Total normalized reward so far: 0.379
 -- [DEBUG] [env_create] EVAL DONE:  False
 -- [DEBUG] [env_create] SIM COUNT:  3 5
===============
The mean percentage of done agents during the last Test (2 environments) was too low: 0.000 < 0.25 Evaluation will stop.
 -- [DEBUG] [env_create] return obs = False (END)
Overall Message Queue Latency :  0.001744272861074894
====================================================================================================
====================================================================================================
## Server Performance Stats
====================================================================================================
         - message_queue_latency         => min: 0.001425027847290039 || mean: 0.0017366003482899768 || max: 0.004090070724487305
         - current_episode_controller_inference_time     => min: 3.457069396972656e-05 || mean: 3.9261378599016865e-05 || max: 0.00010800361633300781
         - controller_inference_time     => min: 3.457069396972656e-05 || mean: 3.9261378599016865e-05 || max: 0.00010800361633300781
         - internal_env_step_time        => min: 0.0008053779602050781 || mean: 0.001969774117630519 || max: 0.08164787292480469
====================================================================================================
####################################################################################################
EVALUATION COMPLETE !!
####################################################################################################
# Mean Reward : -175.0
# Sum Normalized Reward : 0.37857142857142856 (primary score)
# Mean Percentage Complete : 0.0 (secondary score)
# Mean Normalized Reward : 0.18929
####################################################################################################
####################################################################################################

After modifying the template agent, this process will allow you to check that your solution is fully working.

🐛 Troubleshooting#

“`env_client.step() called before env_client.env_create() call`”#

This occurs if a previous local evaluation was interrupted. The client communicates with the evaluator service through Redis, and sometimes data in Redis can be left in an intermediate state that prevents a new evaluation from starting.

Warning

The commands that follow will delete all the data in your Redis database. Don’t run them if you use this Redis database for other purposes!

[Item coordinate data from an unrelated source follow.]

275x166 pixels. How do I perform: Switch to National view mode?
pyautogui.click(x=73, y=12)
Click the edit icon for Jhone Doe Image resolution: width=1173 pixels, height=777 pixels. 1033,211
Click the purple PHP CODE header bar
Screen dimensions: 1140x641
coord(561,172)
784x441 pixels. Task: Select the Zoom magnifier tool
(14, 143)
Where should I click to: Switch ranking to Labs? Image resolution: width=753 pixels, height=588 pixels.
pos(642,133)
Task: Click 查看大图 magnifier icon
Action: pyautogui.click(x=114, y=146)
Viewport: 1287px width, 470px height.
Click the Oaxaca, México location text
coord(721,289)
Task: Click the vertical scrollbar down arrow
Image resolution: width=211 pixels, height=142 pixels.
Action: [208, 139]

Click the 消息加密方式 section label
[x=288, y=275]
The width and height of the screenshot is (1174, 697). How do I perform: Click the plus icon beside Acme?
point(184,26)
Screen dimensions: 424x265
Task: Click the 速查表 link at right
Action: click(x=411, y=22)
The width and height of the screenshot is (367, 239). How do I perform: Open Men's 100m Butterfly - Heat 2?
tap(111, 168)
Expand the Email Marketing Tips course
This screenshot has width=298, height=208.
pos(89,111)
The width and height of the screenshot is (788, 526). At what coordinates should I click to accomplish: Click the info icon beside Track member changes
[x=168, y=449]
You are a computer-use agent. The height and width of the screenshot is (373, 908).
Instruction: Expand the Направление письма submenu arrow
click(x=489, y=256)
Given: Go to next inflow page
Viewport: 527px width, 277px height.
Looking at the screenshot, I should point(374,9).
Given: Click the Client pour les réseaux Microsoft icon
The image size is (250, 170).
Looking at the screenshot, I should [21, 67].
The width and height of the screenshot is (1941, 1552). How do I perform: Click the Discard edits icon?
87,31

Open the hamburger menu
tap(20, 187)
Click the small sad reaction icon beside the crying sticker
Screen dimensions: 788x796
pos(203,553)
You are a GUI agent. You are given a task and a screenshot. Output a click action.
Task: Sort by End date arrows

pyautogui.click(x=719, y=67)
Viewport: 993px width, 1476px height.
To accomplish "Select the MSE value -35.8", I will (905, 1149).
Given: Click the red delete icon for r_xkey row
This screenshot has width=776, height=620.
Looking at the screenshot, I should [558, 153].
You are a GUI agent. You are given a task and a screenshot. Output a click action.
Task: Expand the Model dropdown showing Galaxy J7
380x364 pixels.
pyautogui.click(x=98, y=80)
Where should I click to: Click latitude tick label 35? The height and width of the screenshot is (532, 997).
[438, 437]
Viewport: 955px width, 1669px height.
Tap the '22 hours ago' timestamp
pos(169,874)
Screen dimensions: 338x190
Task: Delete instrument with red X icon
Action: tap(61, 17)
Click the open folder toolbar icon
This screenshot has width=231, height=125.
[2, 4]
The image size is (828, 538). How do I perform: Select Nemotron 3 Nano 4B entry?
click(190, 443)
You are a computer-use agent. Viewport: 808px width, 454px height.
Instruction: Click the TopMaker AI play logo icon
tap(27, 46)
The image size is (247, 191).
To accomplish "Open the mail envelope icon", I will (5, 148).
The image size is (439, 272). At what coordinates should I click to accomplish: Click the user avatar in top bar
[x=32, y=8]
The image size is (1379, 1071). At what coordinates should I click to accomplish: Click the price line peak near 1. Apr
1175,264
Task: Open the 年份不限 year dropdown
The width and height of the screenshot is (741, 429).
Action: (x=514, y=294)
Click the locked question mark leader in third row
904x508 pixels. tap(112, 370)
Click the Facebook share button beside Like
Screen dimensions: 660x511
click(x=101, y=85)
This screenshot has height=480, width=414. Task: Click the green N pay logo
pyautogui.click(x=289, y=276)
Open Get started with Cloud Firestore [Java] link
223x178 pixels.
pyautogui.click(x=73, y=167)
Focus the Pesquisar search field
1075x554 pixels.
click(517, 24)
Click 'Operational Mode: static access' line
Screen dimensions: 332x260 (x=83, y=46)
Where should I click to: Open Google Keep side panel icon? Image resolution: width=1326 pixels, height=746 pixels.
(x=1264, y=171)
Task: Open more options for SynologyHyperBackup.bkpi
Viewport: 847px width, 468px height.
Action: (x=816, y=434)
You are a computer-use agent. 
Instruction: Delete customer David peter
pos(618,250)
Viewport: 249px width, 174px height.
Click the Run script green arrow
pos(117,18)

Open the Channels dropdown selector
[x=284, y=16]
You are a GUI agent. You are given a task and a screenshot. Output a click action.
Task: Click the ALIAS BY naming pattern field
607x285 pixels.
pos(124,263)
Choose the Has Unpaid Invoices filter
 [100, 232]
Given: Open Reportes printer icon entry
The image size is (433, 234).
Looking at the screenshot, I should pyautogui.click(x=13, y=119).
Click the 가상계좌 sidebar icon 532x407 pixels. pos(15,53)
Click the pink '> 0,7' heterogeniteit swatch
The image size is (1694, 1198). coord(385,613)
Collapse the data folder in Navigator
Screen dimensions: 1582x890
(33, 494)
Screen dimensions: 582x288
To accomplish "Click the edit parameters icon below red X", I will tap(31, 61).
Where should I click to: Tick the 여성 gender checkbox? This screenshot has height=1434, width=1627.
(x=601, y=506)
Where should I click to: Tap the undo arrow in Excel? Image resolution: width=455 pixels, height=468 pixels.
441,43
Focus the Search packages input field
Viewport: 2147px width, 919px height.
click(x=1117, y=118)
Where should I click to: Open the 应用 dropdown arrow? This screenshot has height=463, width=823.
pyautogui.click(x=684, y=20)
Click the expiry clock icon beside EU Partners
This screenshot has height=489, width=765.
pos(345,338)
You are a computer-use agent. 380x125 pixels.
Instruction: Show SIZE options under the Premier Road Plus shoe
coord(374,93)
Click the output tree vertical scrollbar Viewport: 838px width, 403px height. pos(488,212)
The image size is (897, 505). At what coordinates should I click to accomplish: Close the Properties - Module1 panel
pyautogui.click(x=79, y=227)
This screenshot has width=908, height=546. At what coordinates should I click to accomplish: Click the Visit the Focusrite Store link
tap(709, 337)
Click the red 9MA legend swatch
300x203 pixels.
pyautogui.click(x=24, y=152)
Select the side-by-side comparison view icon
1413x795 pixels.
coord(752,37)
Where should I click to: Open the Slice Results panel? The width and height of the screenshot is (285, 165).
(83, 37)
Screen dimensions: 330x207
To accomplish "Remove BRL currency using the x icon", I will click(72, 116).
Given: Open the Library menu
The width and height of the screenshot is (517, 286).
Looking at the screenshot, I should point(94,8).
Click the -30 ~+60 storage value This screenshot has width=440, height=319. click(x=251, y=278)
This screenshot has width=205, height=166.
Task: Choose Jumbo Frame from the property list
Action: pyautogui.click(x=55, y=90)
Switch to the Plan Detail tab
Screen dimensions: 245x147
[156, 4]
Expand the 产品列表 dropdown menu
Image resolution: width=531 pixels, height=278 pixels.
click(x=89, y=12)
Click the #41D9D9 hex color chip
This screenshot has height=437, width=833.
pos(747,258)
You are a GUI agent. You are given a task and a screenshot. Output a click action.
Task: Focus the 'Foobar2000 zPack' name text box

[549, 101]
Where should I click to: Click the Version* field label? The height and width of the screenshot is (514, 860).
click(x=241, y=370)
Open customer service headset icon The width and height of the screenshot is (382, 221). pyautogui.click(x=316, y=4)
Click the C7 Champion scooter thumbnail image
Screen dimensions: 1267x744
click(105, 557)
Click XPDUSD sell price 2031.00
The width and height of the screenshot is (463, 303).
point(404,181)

To solve this problem, run the following commands:

$ redis-cli 
127.0.0.1:6379> FLUSHALL

If you often interrupt submissions, you can systematically cleanup the Redis database before starting the evaluator:

redis-cli -c "flushall"; flatland-evaluator --tests ./debug-environments/ --shuffle False

“`unknown locale: UTF-8`”#

This happens on macOS. Append this to your ~/.bash_profile:

$ export LC_ALL=en_US.UTF-8
$ export LANG=en_US.UTF-8

And then run:

$ source ~/.bash_profile

More details

“`activate is not a conda command`”#

This error can have various causes. Most commonly, this means that your conda installation is either too old, or misconfigured in some way. The easiest fix is to update conda to the latest version and re-install it if it keeps failing.